The total number of shares of all classes of stock which we have the authority to issue is 80,000,000 shares consisting of: (i) 5,000,000 shares of preferred stock, par value $0.0001 per share; and (ii) 75,000,000 shares of common stock, par value $0.0001 per share. The only equity securities we currently have outstanding are shares of common stock; we have not authorized or issued any preferred stock. The following is a summary of the material provisions of our common stock.

 

Common Stock. All shares of our common stock have identical rights and privileges in every respect. Except as specifically provided by our board in a resolution providing for any preferred stock, or series thereof, in no event will shares of our common stock have preferences over shares of our preferred stock with respect to payments of dividends or distributions of assets upon our liquidation and dissolution.

 

Our common stock is fully voting stock entitled to one vote per share with respect to all matters to be voted on by our shareholders. Except as expressly required by the Delaware General Corporation Law (which we may also refer to as the “DGCL”), our common stock will vote as a single class with respect to all matters to be voted on by our shareholders. Except as otherwise required by law or as otherwise provided by our board with respect to any preferred stock, the holders of our common stock exclusively possess all voting power with respect to us.

 

A holder of shares of our common stock will share ratably with the other holders of our common stock on a share-for-share basis in all distributions of assets pursuant to any voluntary liquidation, dissolution, or winding up of us.

- Records shown -
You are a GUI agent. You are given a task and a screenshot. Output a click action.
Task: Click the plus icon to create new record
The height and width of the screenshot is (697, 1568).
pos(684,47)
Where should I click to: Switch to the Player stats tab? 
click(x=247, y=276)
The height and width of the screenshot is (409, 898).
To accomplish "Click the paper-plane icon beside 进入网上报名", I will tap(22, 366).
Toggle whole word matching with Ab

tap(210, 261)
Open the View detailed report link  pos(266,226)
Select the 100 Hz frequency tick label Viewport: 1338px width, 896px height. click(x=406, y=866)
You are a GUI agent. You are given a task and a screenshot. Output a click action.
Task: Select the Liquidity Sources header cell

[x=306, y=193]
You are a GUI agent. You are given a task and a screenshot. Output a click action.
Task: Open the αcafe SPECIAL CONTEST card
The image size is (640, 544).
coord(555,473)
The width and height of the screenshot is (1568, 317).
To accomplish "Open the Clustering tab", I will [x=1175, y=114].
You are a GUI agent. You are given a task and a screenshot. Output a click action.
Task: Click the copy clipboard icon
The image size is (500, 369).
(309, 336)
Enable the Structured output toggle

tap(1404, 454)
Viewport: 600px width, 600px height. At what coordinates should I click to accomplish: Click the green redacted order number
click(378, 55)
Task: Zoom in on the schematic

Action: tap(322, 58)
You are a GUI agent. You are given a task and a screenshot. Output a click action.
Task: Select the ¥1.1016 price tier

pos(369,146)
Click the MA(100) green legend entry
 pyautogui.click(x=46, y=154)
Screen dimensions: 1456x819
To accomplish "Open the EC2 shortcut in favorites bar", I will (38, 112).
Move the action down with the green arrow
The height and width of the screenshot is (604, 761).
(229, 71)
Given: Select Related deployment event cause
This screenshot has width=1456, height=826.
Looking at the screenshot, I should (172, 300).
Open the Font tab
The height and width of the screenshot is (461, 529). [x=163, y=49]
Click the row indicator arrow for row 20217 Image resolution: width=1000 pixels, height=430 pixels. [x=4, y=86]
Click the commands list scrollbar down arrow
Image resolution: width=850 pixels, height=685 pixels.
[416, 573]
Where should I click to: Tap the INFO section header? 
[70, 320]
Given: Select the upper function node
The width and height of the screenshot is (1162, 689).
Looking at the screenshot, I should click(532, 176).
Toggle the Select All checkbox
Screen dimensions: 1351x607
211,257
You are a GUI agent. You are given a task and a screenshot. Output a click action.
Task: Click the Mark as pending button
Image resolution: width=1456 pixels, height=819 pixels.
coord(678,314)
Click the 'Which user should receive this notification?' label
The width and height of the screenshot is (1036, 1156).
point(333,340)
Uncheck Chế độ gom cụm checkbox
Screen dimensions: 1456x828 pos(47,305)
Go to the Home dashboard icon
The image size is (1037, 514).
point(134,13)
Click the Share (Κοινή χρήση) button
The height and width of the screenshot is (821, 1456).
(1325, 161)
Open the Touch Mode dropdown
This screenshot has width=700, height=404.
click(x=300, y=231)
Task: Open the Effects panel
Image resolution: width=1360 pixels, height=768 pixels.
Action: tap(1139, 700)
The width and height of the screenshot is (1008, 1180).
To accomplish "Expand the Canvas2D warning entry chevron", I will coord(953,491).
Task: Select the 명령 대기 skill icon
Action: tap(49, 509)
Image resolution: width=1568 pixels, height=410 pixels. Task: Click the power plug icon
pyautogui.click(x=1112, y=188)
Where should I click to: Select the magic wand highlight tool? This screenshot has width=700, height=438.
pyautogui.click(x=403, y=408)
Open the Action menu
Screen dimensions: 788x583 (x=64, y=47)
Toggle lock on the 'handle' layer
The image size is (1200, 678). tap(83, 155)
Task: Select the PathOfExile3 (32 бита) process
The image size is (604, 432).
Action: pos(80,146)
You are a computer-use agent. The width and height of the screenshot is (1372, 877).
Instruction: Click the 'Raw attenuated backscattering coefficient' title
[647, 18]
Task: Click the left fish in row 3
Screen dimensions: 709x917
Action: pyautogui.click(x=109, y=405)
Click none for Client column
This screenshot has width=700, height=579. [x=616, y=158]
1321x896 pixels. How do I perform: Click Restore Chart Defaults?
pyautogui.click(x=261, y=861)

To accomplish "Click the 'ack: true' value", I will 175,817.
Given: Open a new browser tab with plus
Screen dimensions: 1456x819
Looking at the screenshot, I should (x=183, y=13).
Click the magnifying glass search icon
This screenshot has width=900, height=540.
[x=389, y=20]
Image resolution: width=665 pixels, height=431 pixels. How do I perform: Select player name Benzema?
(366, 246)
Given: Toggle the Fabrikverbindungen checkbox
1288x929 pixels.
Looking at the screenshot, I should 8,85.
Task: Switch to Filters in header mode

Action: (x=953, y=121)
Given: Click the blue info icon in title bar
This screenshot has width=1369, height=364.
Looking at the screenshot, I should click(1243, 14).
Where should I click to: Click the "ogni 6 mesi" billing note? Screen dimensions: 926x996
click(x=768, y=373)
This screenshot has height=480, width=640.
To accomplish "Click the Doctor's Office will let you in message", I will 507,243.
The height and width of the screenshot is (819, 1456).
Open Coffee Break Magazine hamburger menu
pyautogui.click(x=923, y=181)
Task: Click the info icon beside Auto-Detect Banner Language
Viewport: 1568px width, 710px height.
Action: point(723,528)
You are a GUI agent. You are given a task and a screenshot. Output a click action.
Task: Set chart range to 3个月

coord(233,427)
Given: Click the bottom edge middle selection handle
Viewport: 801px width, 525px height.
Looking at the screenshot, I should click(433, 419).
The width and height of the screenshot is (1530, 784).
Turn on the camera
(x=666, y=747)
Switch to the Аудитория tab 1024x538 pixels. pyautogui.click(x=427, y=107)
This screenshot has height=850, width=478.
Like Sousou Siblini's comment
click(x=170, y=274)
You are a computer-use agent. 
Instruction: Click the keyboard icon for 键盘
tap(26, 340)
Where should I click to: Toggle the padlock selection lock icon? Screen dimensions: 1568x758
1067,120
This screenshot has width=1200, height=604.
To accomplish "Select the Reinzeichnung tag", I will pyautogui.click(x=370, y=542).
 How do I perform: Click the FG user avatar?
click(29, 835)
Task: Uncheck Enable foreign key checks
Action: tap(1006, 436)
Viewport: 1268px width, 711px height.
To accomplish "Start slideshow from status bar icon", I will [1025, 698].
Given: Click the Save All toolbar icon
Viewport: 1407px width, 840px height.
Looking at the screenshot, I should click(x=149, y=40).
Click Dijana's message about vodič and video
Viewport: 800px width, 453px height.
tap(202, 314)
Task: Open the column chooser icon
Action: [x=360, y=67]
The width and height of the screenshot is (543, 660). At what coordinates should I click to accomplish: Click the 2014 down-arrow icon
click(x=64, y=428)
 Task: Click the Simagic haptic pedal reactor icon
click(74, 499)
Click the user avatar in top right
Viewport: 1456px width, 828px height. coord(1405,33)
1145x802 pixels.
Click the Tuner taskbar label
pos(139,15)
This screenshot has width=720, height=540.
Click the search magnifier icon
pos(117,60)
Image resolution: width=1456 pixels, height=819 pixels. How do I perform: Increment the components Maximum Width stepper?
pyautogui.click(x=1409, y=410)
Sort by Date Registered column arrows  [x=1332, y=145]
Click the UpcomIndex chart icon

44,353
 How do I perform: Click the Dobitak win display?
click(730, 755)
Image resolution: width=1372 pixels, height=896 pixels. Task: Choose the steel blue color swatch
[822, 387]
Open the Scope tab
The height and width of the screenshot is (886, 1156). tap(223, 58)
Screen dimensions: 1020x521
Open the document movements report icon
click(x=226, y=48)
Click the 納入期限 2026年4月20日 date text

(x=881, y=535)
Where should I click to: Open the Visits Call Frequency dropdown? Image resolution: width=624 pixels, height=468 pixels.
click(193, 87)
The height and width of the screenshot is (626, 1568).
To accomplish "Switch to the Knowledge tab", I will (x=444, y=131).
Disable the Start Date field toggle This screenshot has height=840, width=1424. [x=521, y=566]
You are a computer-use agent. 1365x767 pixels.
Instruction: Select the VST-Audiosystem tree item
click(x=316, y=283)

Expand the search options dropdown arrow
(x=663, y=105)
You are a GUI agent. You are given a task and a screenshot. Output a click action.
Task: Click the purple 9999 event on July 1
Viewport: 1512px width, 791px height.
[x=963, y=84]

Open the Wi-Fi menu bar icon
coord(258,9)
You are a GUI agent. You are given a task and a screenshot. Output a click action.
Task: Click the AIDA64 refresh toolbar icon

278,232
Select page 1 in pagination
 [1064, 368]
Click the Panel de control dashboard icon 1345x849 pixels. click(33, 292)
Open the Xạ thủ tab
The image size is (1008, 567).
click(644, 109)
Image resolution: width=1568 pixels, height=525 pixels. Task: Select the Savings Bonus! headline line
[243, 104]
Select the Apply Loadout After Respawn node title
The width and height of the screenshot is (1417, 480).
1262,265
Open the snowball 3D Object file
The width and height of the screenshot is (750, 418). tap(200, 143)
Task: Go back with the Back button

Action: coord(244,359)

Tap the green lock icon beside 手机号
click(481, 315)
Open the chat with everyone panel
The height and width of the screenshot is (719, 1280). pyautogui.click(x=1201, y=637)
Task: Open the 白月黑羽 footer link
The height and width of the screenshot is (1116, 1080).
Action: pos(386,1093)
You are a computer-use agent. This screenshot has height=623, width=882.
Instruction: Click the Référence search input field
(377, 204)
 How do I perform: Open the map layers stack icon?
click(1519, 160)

- Challenges -
• A. Answer these from the stock summary:
(i) How many shares of preferred stock may be issued?
(ii) How many votes does each share of common stock carry?
(iii) On what basis do holders of common stock share in distributions of assets in a voluntary liquidation?
• B. Please write out the rows starting at the row that contains "Disable the Start" and ending at the last row, substituting "Choose" for "Select" and keeping everything else unchanged.

- Solved tasks -
• A.
(i) 5,000,000 shares.
(ii) One vote per share.
(iii) Ratably with the other holders of common stock, on a share-for-share basis.

• B.
Disable the Start Date field toggle This screenshot has height=840, width=1424. [x=521, y=566]
You are a computer-use agent. 1365x767 pixels.
Instruction: Choose the VST-Audiosystem tree item
click(x=316, y=283)

Expand the search options dropdown arrow
(x=663, y=105)
You are a GUI agent. You are given a task and a screenshot. Output a click action.
Task: Click the purple 9999 event on July 1
Viewport: 1512px width, 791px height.
[x=963, y=84]

Open the Wi-Fi menu bar icon
coord(258,9)
You are a GUI agent. You are given a task and a screenshot. Output a click action.
Task: Click the AIDA64 refresh toolbar icon

278,232
Choose page 1 in pagination
 [1064, 368]
Click the Panel de control dashboard icon 1345x849 pixels. click(33, 292)
Open the Xạ thủ tab
The image size is (1008, 567).
click(644, 109)
Image resolution: width=1568 pixels, height=525 pixels. Task: Choose the Savings Bonus! headline line
[243, 104]
Choose the Apply Loadout After Respawn node title
The width and height of the screenshot is (1417, 480).
1262,265
Open the snowball 3D Object file
The width and height of the screenshot is (750, 418). tap(200, 143)
Task: Go back with the Back button

Action: coord(244,359)

Tap the green lock icon beside 手机号
click(481, 315)
Open the chat with everyone panel
The height and width of the screenshot is (719, 1280). pyautogui.click(x=1201, y=637)
Task: Open the 白月黑羽 footer link
The height and width of the screenshot is (1116, 1080).
Action: pos(386,1093)
You are a computer-use agent. This screenshot has height=623, width=882.
Instruction: Click the Référence search input field
(377, 204)
 How do I perform: Open the map layers stack icon?
click(1519, 160)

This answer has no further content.